Saturday, May 5, 2012

Top 100 - Intergalactic, Beastie Boys # 50


Story by Karin


Here's the thing. I was going to wait until the end of this thing to write my story and share my song. I had a shortlist you know - with a good mixture of sad memories and happy memories, but news today has meant the choice has been made for me.


It's funny because over the years I have memories of musicians and they day they died. I have a fuzzy memory of Elvis Presley dying. The house seemed dark and my mum was on the phone, then crying. I asked her what was wrong and I think she put Love Me Tender on the record player. 


More vividly I remember the day John Lennon died. I was a massive Beatles fan very early on. My Auntie Inge owned Drum City on Broadway and I used to hang out there as a very little girl. I'd spend hours watching the musicians come in an out for drum practice, as I'd play out the back near the roller-doors. It was a maze out there, full of junk and fun. When I was bored of that I sit in the shop and watch the cars drive by on their way to King Street and I'd flip through all the records. For a very uncool, child of migrants kinda kid, reading that back makes me (ironically) actually cool. Anyways, back to the Beatles - I loved Magical Mystery Tour and for my birthday I was given a copy. I used to look at the album sleeves while listening to that record over and over.  So when John Lennon died I didn't quite understand, but I understood enough to be sad. I remember taking my tape deck down to the bottom of the garden and playing Imagine over and over and over. Singing in the afternoon sun and dancing on the grass. I remember feeling sad, but also remember feeling that way because I knew thats how I was supposed to be feeling.

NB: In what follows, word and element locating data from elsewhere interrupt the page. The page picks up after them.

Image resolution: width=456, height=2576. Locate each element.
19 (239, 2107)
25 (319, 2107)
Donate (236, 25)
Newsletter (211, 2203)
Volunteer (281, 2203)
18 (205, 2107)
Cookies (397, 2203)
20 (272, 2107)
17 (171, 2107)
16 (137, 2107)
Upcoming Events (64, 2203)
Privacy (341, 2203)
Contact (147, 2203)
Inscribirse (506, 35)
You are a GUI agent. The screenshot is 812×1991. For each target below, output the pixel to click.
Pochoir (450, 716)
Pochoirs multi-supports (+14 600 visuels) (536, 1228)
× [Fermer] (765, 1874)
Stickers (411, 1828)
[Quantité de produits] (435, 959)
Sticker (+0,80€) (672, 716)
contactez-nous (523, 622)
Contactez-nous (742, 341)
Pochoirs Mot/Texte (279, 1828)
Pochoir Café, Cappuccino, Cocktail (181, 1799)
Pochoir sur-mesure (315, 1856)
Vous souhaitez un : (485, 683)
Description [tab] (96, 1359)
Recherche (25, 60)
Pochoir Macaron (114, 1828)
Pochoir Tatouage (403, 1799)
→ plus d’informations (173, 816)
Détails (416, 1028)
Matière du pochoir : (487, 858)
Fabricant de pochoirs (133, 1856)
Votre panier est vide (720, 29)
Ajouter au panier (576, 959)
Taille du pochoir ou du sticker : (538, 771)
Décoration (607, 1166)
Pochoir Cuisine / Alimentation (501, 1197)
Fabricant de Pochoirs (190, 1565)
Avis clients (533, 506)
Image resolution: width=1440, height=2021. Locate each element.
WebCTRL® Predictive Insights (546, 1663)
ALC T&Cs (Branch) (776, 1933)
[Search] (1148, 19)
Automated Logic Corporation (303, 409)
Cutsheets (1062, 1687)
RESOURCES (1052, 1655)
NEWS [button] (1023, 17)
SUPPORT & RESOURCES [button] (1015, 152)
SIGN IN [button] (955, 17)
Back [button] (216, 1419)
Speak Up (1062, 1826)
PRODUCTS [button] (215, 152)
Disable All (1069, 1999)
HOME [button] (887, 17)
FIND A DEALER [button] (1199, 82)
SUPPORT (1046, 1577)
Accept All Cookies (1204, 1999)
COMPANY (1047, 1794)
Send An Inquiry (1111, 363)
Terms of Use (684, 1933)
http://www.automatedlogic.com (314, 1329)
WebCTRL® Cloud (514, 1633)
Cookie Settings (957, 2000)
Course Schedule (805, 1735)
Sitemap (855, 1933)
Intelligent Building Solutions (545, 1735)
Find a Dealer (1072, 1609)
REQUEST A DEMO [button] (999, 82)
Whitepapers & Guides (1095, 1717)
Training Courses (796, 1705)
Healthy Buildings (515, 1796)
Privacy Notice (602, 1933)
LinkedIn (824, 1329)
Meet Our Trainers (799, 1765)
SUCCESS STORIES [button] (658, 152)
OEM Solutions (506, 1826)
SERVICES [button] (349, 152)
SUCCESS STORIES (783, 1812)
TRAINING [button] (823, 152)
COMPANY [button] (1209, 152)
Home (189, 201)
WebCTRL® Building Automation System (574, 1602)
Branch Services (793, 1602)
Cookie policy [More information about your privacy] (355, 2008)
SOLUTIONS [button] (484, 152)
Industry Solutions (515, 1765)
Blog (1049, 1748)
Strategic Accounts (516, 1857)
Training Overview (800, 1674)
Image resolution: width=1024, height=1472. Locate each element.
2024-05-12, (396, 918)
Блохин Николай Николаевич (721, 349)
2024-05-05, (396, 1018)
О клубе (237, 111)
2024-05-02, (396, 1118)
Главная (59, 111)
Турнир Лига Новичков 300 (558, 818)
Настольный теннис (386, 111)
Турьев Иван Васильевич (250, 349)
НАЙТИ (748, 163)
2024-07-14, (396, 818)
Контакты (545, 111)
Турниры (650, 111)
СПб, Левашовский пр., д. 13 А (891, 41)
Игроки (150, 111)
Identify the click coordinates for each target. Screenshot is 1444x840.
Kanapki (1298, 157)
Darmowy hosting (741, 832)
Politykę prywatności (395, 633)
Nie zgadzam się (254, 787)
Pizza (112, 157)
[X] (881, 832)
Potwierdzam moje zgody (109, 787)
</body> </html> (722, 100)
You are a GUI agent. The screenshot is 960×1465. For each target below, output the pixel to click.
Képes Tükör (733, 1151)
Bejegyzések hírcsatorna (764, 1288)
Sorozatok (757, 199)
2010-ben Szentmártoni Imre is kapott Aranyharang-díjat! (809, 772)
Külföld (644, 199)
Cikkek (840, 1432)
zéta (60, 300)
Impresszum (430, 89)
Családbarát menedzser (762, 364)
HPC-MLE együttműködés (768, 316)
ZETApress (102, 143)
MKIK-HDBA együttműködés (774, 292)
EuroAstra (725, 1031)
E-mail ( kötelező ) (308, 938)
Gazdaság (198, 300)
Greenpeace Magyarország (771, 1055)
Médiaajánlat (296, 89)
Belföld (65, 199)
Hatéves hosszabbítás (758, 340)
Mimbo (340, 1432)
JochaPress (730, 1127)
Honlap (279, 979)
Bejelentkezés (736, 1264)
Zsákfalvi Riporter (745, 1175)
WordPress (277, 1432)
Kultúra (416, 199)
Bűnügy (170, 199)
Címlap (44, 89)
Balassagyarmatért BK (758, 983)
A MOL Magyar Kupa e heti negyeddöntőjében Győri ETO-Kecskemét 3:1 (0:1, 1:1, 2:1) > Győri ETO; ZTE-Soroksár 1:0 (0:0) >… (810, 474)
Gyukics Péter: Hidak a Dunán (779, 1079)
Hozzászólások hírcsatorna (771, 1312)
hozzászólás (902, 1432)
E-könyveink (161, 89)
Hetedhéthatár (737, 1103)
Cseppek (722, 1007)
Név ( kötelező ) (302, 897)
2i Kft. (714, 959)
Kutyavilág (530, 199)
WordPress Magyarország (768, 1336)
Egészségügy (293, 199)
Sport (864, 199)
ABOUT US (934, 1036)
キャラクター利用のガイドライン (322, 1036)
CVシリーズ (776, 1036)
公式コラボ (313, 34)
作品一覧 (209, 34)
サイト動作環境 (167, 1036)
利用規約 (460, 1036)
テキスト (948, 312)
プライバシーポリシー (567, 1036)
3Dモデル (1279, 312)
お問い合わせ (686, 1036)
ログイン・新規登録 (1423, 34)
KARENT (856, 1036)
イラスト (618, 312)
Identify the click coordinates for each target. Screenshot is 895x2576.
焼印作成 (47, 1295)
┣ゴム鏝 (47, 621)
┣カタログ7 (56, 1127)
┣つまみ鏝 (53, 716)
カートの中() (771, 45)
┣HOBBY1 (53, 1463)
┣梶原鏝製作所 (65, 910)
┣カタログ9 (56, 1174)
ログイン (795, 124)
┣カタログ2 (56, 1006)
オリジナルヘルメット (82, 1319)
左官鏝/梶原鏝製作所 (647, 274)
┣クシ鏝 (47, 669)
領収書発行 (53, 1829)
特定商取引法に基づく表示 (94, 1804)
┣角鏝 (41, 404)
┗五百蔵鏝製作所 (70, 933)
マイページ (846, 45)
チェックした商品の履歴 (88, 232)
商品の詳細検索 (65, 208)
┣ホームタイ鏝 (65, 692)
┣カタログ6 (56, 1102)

Then in the 90's with the passing of Stevie Plunder and Kurt Cobain, I was genuinely sad. Particularly for Stevie's death because he was a big part of that Sydney scene. The 90's were the best time for music in that city. I would see a gig pretty much every night of the week. I watched You Am I grow up from being obnoxious skater kids from Western Sydney to obnoxious inner city types. I'd ditch uni to go to the Hopetoun to watch the Rock Against Work gigs. Nothing like seeing the Hard Ons or Ratcat at 3 o'clock in the arvo with a cheeky VB schooner. Any weekend could be spent seeing Ride at the Phoenician, the Lemonheads pretty much everywhere and the beloved Ramones in my part of suburbia.


So this brings me to today's news, and I guess in years to come I will remember this being the morning I was painting in the cold of Canberra, drinking cups of tea to stay warm, with a snoring dog beside me - curled in a corner away from the mess. And just like that, I read of the passing of someone who had contributed to the soundtrack of I guess what could be described as my coming of age.


The Beastie Boys were such a big part of Sydney in the 90's. The music, the festivals, that shop in Surry Hills. I'm so glad I decided not to throw that tshirt away. What was it ? X-Large and the X-Girl label by Kim Gordon. A typical day was to read the Drum to check out the specials at Waterfront Records, drive across the bridge to pick up the signed poster, or limited edition CD or coloured vinyl then walk up to Surry Hills to browse through the X-Large shop. I'd be the one wearing doc martins, opaque tights, cut of denim shorts and some sort of band tshirt. I may or may not have had dreadlocks. 


That was the Sydney that loved to tease with secret gigs and had started to embrace the outdoor festival.  The Beastie Boys played that secret gig at Sydney Uni playing with Jon Spencer Blues Explosion. I remember being tipsy, the room dark and Jon Spencer screaming BLUES EXPLOSION. A lot. I left that gig smiling, walking through the morton bay tree with bats flying through the night time sky. And forget the Big Day Out. Summersault that new years eve, with the Beastie Boys, Sonic Youth, Pavement and Foo Fighters. At the time I had no idea how lucky I was. I do now.


Outside of Sydney the Beastie Boys bring back memories of trips to the US, each album to a different trip at a different time of my life. I could be getting the albums mixed up, but Hello Nasty was released as we drove across the US. I have a scrapbook with bits of paper and the memories of 40 something states, and a mixed tape of music in my head. So many hours spent driving and listening to Regurgitator, Smudge, Snout and You Am I. I know that for sure because that's what my travel diary tells me - a whole lot of Australian CD's bought at Amoeba Records in San Francisco for $2.99 each. I remember Intergalactic above everything else because it is awesome.


That trip crisscrossed America like you wouldn't believe and ended up in New York city in the heat of the summer. The city that is the Beastie Boys. 


Adam Yauch will be missed by those who knew him, and those like me.